Юноша похвастался: расшифровал, встретился со Степаном в Chambres Garnies и подружился с ним, выпытал всю нужную информацию и даже принёс крёстному записную книжку агента.
- Вот молодец! А ну-ка, покажи, давай посмотрим, – князь принялся вчитываться в записи. – Так, посетители Берета: композиторы Серов и Рубинштейн, свояк Мекк, множество музыкантов филармонии, из которых чаще всего приходили Арвид и Людвиг. Дальше, приглашали к себе: граф и графиня Абаза, граф Борх, граф Виельгорский. Их имена мы сегодня уже слышали, не так ли? Потом, барон Виттингоф, князь Львов, баронесса Раден, Великая княгиня Елена Павловна. Прямо не к чему придраться!

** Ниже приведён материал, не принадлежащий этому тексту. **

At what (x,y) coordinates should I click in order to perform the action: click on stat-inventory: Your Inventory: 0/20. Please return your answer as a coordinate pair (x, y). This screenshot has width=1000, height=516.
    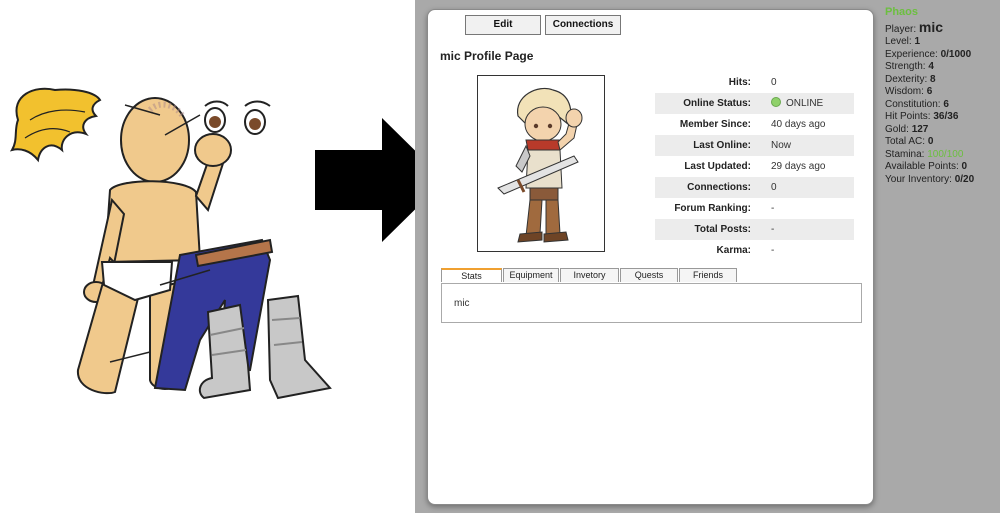
    Looking at the image, I should click on (941, 180).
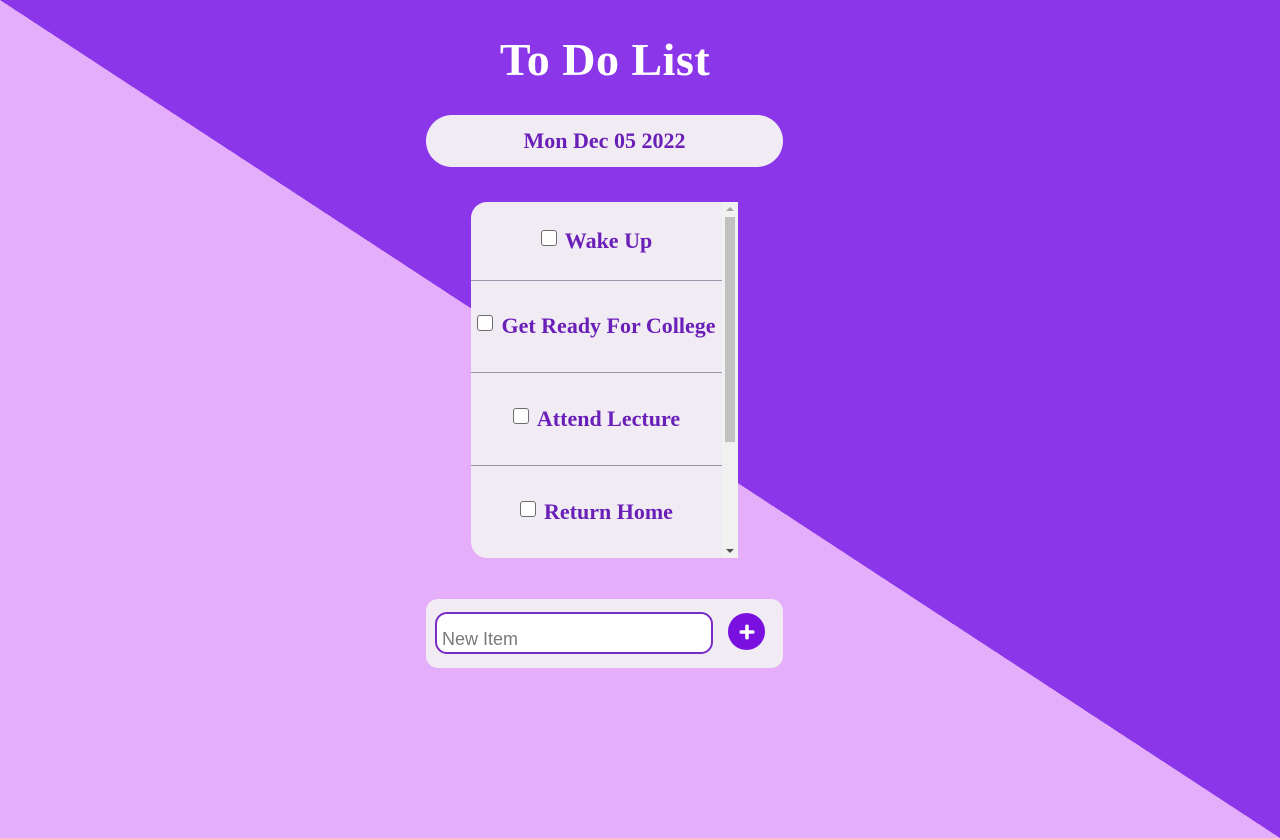 The image size is (1280, 838). What do you see at coordinates (730, 551) in the screenshot?
I see `scroll-down-icon` at bounding box center [730, 551].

- А письма? – расстроено промолвил Сергей. Вы пропустили список тех, кому Берет писал письма!
- Погоди, сейчас всё посмотрим, ведь это тоже чрезвычайно любопытно. Козима фон Бюлов, жена друга – обмен любезностями. Матильда Майер, подруга – два письма, оба о деньгах. Жена Минна – тоже о деньгах. Генрих Поргес, импресарио – про будущие концерты, а также, как и ожидалось, опять про деньги! Господин Штандгартнер, врач – о медицинских пиявках. Ты не поверишь, Серж, про деньги ни слова! Последние два письма: Ганс фон Бюлов и Карл Таузиг, друзья – шутки с издевательствами и… угадаешь? Правильно, снова про деньги!
- Да уж, совсем не похоже на переписку преступника. Всё наблюдение коту под хвост! – опечалился Сергей.
- Наоборот, – Долгоруков подлил обоим портвейна, – любая проверка должна быть тщательной, доскональной, даже если она всего лишь подтвердит правильность моей изначальной мысли. К тому же, сам того не ведая, ты сегодня раскрыл непорядки в нашем ведомстве: донесения агентов не собирают вовремя, мне на стол кладут отписки, а деньги за работу получают исправно!
- Ну а Берет, дядюшка Вася? Какая у вас была первая мысль о нём?
- Весь мой опыт, дорогой Серж, подсказывает, что человек типа Берета, обжегшись в молодости, не пойдёт против общественного порядка. Ему нужны деньги – то не грех, ведь он зарабатывает их своим трудом. А где ж ещё заработать, как не в нашей богатейшей державе? Поскольку ты подружился со Степаном, сделай одолжение, проконтролируй дальнейшие наблюдения за Беретом – так, на всякий случай. Сообщишь мне, если будет что интересное.
- На всякий случай?! – обиделся Сергей. – Зачем же вы тогда сегодня пригласили студентов обсуждать концерт?
- Отчего ты не сыщик? Абсолютно правильный вопрос! Пригласил потому, что вся моя логика полетит к чертям собачьим, если мы, Серж, обнаружим крамолу в ещё нигде не опубликованных оперных либретто Берета! Нам осталось немного – всего лишь осилить «Нибелунгов».
Князь Долгоруков помолчал, потом предложил чокнуться бокалами, сделал глоток вина, посмотрел на Сергея и смущённо промолвил:
- Должен тебе признаться, дорогой мой крестник, что есть ещё одна причина. Мне кажется, что я влюбился…
Сделав небольшую паузу, он добавил: «в эту прекрасную музыку».